From what you have said the poor little thing has been kept in dire circumstances previously but she was used to having other company and maybe she is missing that by being alone all day. I am sure you look after her very well  but maybe she needs some more toys to play with when you are out which will keep her entertained more than just little mousies? My Bengal girl loves those ping pong balls in a ring and will play with them for hours, and also her cat climby frame with balls on string hanging down but I still need to have a good half an hour making a fuss of her before I do anything else when I get home. And I know what you mean about the vocals - I keep waiting for neighbours to complain!

In terms of the biting, if she is holding you with her claws or teeth you need to try and resist the urge to struggle free or it will only get worse. Instead “try”  to stay calm and do not move. Don’t try to pry her mouth open or shout at her but try with your free hand to gently calm her by softly stroking her paws and then her paw pads until she lets go - all the while try speaking gently to calm her. When she has let go, keep stroking her (keep hands away from teeth and claws!) and then when she is calm leave her alone for a little while to calm down.

If the behaviour doesn’t get any better then consulting an expert behaviourist might do the trick - poor thing may still be suffering from stress from her bad experiences, but aggression is likely to get worse when she is stressed, she has had a couple of big changes in environment and she is maybe also a little bit confused. Resist the urge to punish her as this is likely to add to her stress and make things worse.

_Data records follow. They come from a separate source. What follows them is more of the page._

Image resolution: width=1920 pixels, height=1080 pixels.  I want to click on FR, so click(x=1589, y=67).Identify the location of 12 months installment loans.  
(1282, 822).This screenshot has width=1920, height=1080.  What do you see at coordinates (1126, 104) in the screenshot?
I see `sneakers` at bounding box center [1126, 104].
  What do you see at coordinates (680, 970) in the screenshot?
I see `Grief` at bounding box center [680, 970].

Hope things improve for you all


----------



## SLICK (Apr 2, 2005)

What ''F'' generation is he?, if he's close to the wild generation which is F1 to F3, called foundation cats, sometimes have that type of behavior, it is only an F4 and beyond are considered domesticated, but i know a lot of people who have foundation cats and are behaving just fine, bengals need to interact with their owners more to prevent this type of behavior, i have a bengal as well, good luck.


----------



## nanook (Jun 12, 2005)

I've never had a bengal but I do have a cat that used to be a biter. He was nearly 1 yr when I found him and had never learned not to bite. Whenever he was lplaying or wanting attention he'd bite HARD! If he had my arm, leg whatever in his mouth I started very gently pressing it into his mouth. He'd be completely confused and let go. As said above, never pull away. Firstly it becomes a game but also it'll inflict a lot more damage to you! I'd also completely ignore him for a few minutes everytime he'd get too rough. I think any attention, good or bad, is what they're after. He stoped biting hard very quickly when he realized he'd get ignored. Also, a lot of play-time with toys and ribbon. Don't use your hands. And maybe your baby is lonely all day. From what I understand Bengals are highly intelligent and therefore probably need a lot of stimulation. Lots of interesting toys and maybe a friend? If none of that works I'd check out a specialist. Good luck!


----------